**Task instructions:** In the listing that follows, count every line with the word "abril" in it and write only the total.

==== Materials provided ====

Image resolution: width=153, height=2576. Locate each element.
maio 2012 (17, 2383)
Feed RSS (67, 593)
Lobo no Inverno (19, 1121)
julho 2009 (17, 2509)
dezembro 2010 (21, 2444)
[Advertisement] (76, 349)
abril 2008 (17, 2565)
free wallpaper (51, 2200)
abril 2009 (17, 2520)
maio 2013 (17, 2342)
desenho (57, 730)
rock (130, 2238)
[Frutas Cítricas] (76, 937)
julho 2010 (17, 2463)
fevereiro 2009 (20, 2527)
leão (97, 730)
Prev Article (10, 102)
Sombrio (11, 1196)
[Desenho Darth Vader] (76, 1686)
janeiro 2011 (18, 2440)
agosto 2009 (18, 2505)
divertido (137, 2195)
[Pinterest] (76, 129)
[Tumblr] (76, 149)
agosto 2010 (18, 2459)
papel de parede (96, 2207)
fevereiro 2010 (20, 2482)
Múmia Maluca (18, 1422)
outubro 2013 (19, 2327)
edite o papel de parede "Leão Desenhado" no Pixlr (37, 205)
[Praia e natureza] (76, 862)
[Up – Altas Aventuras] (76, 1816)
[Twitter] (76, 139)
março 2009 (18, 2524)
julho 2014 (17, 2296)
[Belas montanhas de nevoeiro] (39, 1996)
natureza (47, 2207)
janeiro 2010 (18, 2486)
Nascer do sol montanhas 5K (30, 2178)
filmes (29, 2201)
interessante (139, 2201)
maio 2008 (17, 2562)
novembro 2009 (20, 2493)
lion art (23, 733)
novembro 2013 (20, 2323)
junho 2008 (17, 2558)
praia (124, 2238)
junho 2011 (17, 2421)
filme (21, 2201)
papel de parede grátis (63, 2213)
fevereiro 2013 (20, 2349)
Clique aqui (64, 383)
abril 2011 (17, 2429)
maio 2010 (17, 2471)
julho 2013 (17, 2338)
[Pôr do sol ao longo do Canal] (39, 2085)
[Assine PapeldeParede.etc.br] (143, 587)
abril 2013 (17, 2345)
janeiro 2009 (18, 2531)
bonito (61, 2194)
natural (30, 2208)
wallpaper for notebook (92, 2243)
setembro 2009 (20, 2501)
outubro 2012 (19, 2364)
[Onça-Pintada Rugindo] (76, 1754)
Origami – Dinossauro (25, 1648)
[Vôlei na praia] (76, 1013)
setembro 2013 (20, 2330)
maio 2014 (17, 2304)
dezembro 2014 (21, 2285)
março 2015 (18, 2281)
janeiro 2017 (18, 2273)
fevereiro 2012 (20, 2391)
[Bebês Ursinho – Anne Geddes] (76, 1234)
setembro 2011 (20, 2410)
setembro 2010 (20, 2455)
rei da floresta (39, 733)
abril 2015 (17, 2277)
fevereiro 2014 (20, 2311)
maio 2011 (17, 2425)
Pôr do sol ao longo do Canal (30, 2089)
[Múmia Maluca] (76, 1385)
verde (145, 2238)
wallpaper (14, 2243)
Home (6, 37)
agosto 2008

====

**Answer for the task:** 5